### Supplied material ###

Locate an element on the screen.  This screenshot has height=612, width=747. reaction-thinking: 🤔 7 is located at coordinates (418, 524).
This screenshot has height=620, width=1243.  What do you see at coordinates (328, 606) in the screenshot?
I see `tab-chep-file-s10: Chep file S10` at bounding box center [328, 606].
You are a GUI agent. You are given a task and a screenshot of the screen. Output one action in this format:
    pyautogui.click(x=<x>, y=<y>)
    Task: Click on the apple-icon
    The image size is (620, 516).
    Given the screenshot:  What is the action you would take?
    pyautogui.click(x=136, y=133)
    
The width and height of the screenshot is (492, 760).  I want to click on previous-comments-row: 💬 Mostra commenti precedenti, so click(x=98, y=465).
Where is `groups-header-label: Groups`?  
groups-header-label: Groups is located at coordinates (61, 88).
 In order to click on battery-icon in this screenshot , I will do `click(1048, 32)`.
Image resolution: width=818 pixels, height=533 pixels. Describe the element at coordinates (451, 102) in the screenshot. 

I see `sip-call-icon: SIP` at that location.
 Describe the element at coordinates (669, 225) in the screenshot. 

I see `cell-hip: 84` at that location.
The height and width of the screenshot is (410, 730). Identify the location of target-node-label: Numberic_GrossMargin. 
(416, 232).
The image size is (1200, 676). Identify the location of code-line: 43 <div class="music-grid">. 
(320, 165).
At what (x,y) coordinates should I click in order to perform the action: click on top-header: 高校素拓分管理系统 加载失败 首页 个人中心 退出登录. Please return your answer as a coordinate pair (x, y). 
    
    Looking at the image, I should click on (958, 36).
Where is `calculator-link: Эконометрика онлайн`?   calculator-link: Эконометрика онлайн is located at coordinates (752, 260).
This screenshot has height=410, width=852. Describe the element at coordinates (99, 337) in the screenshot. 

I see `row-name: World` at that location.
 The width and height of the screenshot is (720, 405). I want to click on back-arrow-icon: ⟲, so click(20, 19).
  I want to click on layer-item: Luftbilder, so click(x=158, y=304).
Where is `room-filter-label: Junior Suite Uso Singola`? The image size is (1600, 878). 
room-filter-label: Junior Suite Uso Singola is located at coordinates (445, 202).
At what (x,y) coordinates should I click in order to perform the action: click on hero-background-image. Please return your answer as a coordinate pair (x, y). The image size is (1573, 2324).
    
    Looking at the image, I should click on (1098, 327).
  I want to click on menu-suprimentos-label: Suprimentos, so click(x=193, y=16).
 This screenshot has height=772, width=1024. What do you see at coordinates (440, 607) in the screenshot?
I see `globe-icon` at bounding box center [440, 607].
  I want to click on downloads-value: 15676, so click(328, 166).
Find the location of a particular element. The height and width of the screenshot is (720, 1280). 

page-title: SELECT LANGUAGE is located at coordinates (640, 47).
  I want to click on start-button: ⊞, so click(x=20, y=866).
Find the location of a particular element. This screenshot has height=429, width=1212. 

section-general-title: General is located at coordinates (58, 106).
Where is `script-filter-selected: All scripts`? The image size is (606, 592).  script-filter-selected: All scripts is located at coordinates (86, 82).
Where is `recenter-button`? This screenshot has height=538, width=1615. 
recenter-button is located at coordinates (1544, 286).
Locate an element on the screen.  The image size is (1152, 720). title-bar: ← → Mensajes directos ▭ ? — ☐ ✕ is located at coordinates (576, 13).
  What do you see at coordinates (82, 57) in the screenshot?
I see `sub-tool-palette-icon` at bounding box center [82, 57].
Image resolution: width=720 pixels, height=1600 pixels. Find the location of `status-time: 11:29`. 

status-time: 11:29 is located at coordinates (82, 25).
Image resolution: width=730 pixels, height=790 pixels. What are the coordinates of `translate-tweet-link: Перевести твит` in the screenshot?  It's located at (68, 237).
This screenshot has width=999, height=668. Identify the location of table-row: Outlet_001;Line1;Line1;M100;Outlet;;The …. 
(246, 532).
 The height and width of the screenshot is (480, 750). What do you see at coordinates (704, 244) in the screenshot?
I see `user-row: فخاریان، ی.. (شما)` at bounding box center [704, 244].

###

Task objective: Show each line in the source data above that contains the word "Describe". Count only matches with the same capitalization.

Reply:
Image resolution: width=818 pixels, height=533 pixels. Describe the element at coordinates (451, 102) in the screenshot. 
 Describe the element at coordinates (669, 225) in the screenshot. 
This screenshot has height=410, width=852. Describe the element at coordinates (99, 337) in the screenshot. 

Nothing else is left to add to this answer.